**Extracted text**.
----------------
# Oscar's Juwel Rio 125 (30g)



## Oscar17 (Dec 7, 2007)

This is my Juwel Rio 125 (30g) tank. Juwel is a German company that makes great tanks. The lights are incorporated into the canopy (x2 28w) T5 technology, this was an upgrade I purchased to replace the (x2 18w) T8's that came with the package. The package also came with heater and filter (heater goes inside filter). Bad part is the filter is a big black box that sits in the back corner and is hard to conceal. I used "Dupla Root" under the gravel and some Latrite balls here and there.

Water changes: 20% every 2 weeks.
Micro Fertz: (1/2 the manufacturer's recommended dose) with water changes.
Macro Fertz: Just the fish food.
EasyCarbo: liquid carbon substitute (1 or 2ml every day).




























Plants: Anubias nana, Bacopa aquatica, Bacopa amplexicaulis, Bacopa monnieri, Bolbitis heudelotii, Cryptocoryne walkeri, Cryptocoryne wendtii, Cryptocoryne x willisii, Eleocharis acicularis, Christmas Moss and just got some HC (not in pics).
----------------
**Task 1**.
In the Juwel Rio 125 post, what lights replaced the two 18w T8 tubes that came with the tank?
**Task 2**.
Please continue the Juwel Rio 125 post after its final line, the list of plants.

**Dataset rows**.
----------------
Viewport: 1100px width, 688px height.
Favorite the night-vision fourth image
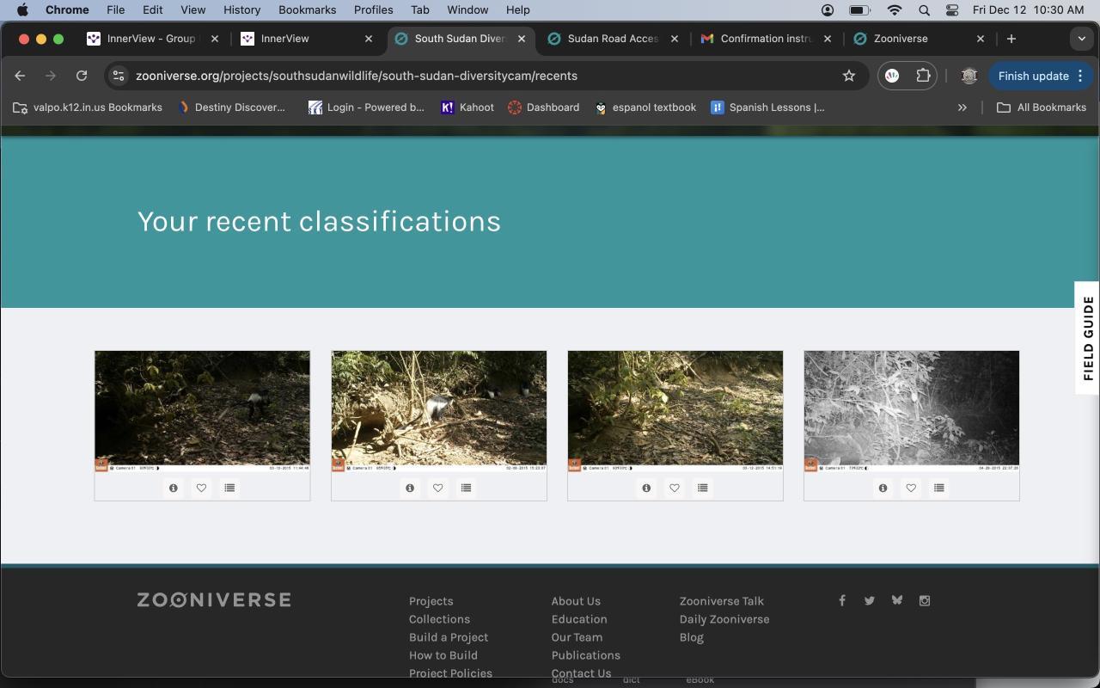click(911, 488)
----------------
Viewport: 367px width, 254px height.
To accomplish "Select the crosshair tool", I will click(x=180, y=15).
----------------
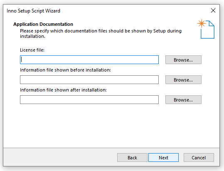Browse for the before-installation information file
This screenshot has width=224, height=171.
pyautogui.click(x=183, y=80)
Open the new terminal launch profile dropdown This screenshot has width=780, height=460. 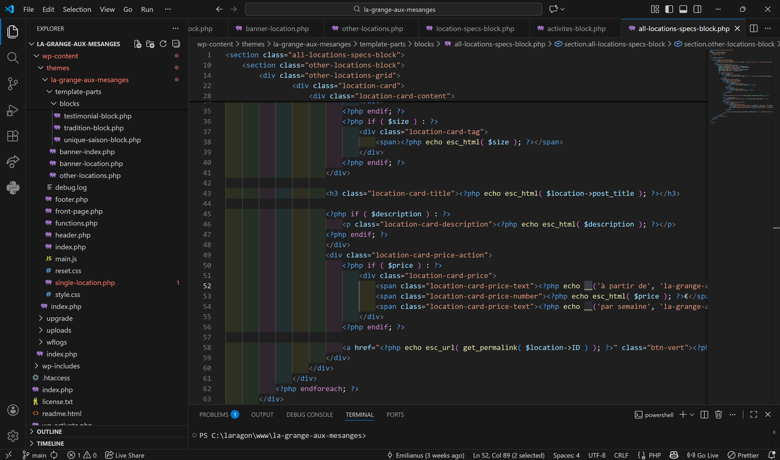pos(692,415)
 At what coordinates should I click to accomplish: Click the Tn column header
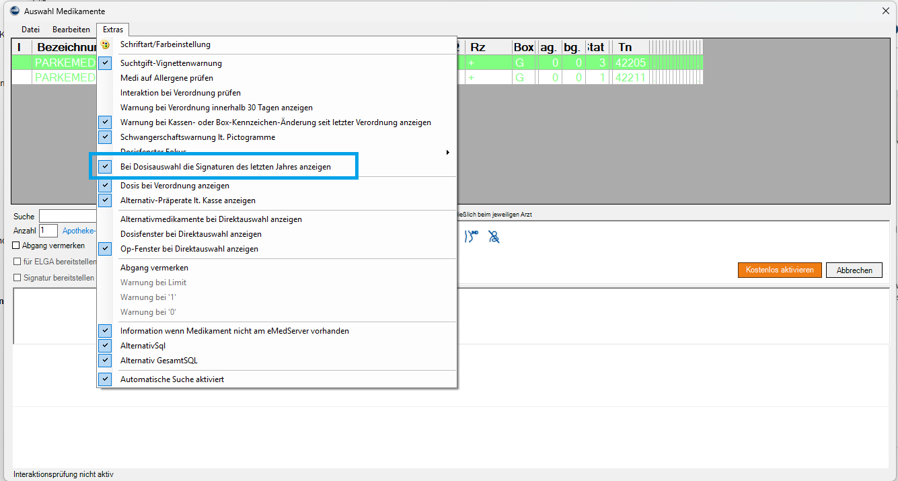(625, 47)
----------------
**Task answer 1**.
Two 28w T5 lights built into the canopy.

**Task answer 2**.
I've been able to keep this landscape for some time now and I'm going to be taking the tree down (left center) soon and also putting in some drift wood pieces that will change the landscape some. So, I wanted to post pictures before it changes.

Comments welcomed.


----------



## Oscar17 (Dec 7, 2007)

O.K. time for an update. Got tired of the Christmas moss tree, it kept releasing small particles every time I trimmed it. Also, it created a big shadow under the tree. So other than that, most of the hair grass has died off and the HC is holding in there. Here's a FTS:










Finally found some Anubias "petite".









Also picked up two small Echino (?tenellus) just to the right of the guppy. You can also see the HC (hope it survives).









Thanks for looking, let me know what you think.

Oscar


----------



## Oscar17 (Dec 7, 2007)

*FTS 17 May 09*

Just thought I'd post a resent FTS. HC has grown a bit, but there is some hair algae growing between it. Trying not to mess with the hair algae so that I don't uproot the HC, but things don't look good for the moment. Any advice here?

On a postive note the Echino. tenellus has shot out 2 or 3 runners each. This might end up being my carpet plant in the future..


----------



## Oscar17 (Dec 7, 2007)

*FTS Aug, 2009*










Some changes: Got tired of seeing all that hair algae mixed in with the HC and took out most of it. Unfortunately, had to take out most of the HC. Some tiny patches of HC remain, but there is still some hair algae on the substrate.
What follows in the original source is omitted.